DIRECTIONS FOR THIS TASK => Give everything in the records below, from the line containing "You are a computer-use agent. Image resolution: width=1568" down to the line containing "[x=88, y=404]", as a JSON list of strings with one string per line and blank lines omitted.

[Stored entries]

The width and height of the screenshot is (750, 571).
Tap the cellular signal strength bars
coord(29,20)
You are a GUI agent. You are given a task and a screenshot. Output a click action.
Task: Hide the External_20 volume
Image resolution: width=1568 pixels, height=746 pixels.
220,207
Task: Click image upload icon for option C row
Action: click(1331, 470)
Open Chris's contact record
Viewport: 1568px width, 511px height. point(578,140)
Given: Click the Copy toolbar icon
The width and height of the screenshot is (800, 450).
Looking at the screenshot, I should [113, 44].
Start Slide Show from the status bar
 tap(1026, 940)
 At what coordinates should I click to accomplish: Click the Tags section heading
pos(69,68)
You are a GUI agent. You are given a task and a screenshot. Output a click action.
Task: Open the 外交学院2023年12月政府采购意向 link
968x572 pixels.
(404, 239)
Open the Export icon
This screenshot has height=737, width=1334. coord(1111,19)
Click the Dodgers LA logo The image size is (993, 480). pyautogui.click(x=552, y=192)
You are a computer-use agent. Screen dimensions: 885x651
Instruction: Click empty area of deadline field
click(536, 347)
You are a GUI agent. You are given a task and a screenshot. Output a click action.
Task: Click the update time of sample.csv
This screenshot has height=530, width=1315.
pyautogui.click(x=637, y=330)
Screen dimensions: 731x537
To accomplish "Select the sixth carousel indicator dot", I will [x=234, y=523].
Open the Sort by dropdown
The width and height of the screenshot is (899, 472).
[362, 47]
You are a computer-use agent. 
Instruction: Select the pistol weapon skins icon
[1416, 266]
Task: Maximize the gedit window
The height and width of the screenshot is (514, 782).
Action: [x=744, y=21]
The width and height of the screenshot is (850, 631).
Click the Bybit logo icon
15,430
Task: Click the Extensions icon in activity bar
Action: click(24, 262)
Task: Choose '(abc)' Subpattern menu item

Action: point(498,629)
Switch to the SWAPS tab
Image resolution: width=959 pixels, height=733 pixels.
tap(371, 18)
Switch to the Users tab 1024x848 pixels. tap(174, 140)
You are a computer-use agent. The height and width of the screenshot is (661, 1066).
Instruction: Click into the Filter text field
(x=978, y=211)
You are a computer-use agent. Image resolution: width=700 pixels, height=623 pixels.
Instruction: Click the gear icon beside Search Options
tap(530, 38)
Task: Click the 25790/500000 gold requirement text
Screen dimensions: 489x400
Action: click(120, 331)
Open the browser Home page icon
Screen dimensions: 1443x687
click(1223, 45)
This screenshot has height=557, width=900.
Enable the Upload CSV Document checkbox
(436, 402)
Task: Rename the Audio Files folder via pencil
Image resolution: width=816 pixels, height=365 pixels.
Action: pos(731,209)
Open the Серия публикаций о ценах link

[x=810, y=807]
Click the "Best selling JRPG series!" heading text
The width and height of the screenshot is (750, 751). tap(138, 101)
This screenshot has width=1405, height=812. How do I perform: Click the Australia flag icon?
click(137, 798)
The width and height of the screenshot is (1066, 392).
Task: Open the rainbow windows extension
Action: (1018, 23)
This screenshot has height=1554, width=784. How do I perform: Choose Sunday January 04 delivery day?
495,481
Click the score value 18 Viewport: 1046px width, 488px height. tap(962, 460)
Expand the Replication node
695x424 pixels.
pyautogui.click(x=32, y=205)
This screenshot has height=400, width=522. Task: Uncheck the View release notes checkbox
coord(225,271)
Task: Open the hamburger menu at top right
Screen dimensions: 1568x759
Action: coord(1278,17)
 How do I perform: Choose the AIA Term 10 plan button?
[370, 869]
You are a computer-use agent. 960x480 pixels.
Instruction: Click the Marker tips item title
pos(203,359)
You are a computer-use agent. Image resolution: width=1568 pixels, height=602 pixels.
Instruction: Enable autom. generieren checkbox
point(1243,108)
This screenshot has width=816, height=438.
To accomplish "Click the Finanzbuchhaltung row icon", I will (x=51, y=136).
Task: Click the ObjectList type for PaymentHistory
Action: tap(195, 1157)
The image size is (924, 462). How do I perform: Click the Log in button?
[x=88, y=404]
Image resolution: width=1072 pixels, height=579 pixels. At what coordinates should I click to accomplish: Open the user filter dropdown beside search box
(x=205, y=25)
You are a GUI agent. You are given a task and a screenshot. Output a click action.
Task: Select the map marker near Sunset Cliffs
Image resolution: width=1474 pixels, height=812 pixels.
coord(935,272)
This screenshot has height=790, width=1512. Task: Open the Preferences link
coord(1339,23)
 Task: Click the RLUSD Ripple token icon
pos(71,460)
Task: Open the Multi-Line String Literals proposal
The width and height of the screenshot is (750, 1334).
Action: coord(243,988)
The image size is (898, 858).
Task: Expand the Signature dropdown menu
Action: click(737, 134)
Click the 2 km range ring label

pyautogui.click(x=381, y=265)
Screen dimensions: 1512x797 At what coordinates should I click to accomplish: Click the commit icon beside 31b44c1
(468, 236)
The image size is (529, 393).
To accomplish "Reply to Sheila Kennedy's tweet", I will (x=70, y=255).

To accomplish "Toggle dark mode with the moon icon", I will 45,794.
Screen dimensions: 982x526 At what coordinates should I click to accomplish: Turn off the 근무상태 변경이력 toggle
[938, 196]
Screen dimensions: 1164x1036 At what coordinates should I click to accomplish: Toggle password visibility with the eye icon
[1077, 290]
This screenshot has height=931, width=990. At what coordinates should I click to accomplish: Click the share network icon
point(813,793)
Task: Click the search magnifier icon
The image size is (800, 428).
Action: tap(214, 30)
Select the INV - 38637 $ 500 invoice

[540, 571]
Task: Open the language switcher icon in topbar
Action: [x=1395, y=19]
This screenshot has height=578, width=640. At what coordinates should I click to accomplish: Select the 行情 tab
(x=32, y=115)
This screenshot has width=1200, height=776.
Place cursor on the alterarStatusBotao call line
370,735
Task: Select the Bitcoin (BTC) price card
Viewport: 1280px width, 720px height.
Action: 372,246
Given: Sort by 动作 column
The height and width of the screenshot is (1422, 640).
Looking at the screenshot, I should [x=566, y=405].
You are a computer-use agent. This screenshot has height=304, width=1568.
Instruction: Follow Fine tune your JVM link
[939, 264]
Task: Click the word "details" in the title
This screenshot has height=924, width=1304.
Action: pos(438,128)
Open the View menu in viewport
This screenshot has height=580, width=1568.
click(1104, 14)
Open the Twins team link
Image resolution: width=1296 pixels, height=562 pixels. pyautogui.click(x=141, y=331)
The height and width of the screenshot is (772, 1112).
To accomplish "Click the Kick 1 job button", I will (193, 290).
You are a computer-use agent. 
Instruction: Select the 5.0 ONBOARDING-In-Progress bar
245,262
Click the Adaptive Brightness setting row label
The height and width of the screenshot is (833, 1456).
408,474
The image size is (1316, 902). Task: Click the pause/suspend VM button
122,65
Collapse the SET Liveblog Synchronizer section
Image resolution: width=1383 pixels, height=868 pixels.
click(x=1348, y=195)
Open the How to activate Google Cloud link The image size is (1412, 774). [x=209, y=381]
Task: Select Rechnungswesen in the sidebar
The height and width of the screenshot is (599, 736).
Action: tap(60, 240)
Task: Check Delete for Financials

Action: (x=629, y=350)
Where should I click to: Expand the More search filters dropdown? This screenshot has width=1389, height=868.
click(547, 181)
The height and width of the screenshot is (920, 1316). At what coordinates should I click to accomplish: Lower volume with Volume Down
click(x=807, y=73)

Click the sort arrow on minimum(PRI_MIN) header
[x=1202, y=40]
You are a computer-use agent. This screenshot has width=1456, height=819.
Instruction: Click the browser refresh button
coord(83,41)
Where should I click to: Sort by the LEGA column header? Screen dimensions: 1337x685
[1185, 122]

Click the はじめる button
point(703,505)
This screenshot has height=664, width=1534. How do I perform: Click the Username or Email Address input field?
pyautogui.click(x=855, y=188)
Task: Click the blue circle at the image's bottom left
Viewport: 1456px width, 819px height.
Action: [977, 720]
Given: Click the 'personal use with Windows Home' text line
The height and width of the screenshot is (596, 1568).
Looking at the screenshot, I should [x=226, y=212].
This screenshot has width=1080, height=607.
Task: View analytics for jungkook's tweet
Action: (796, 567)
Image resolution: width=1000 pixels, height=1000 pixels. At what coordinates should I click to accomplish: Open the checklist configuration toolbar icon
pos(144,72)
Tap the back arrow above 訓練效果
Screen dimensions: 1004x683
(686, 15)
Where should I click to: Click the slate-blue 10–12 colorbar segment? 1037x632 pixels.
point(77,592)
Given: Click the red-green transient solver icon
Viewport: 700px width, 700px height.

THE RESULT =>
[
  "You are a computer-use agent. Image resolution: width=1568 pixels, height=602 pixels.",
  "Instruction: Enable autom. generieren checkbox",
  "point(1243,108)",
  "This screenshot has width=816, height=438.",
  "To accomplish \"Click the Finanzbuchhaltung row icon\", I will (x=51, y=136).",
  "Task: Click the ObjectList type for PaymentHistory",
  "Action: tap(195, 1157)",
  "The image size is (924, 462). How do I perform: Click the Log in button?",
  "[x=88, y=404]"
]